Running your first eCommerce inbound marketing campaign

Audience personas—priority no. 1

The magic happens when retailers begin to hyper-segment their list based on buyer personas and other relevant information (i.e. what they’ve downloaded, what they’ve purchased, if they abandoned their cart…). This all starts with audience research to develop personas. If you need more information on persona development, try these resources:

Once personas are developed, retailers should choose one on which to focus. A complete campaign strategy should be developed around this persona, with the aim of providing the “right value” to them at the “right time” in their buyer’s journey.

Ready to get started?

We’ve developed a quick-start guide in the form of a checklist for eCommerce marketers who want to get started with inbound marketing, which you can access below.

inbound ecommerce checklist

Hands-on experience running one campaign will teach you more about inbound marketing than a dozen articles. My advice: Just do one. You will make mistakes. Learn from them and get better each time.

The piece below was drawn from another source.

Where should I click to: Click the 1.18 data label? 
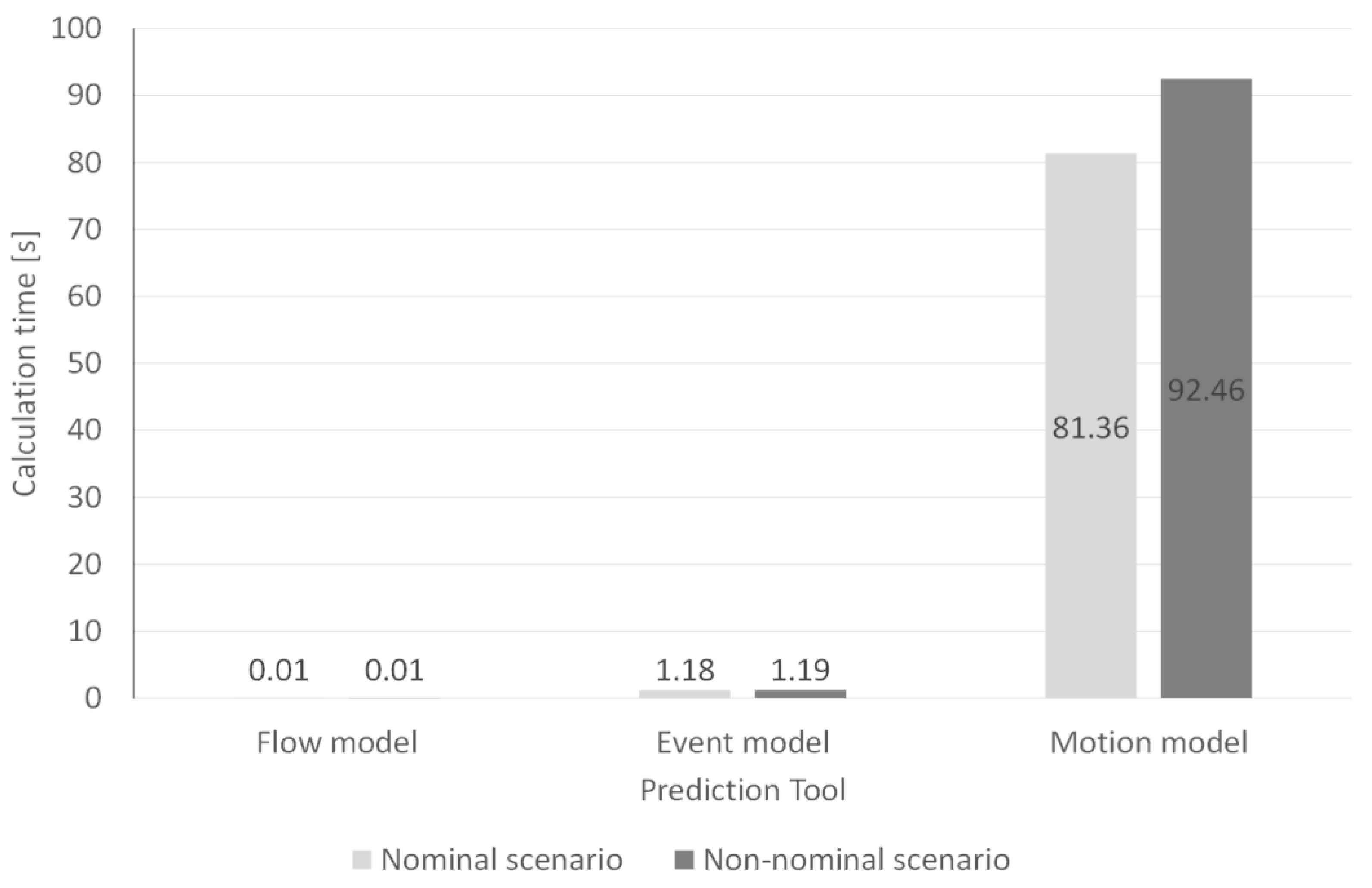click(x=685, y=670)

Example inbound marketing campaign

Below is an example of how a hypothetical inbound marketing campaign might play out, assuming you have completed all of the steps in the checklist above. Imagine you handle marketing for an online retailer of high-end sporting goods.

AT Hiker Tommy campaign: From awareness to purchase

When segmenting visitors and customers for a “high-end sporting goods / camping retailer” based on the East Coast, you identified a segment of “Trail Hikers.” These are people with disposable income who care about high-quality gear, and will pay top dollar if they know it is tested and reliable. The top trail on their list of destinations is the
Appalachian Trail (AT).

Top of the Funnel: SEO & Strategic Content Marketing

at-tommy.jpg

Tommy’s first action is to do “top of the funnel” research from search engines (one reason why SEO is still so important to a complete inbound marketing strategy).

A search for “Hiking the Appalachian Trail” turns up your article titled “What NOT to Pack When Hiking the Appalachian Trail,” which lists common items that are bulky/heavy, and highlights slimmer, lighter alternatives from your online catalog.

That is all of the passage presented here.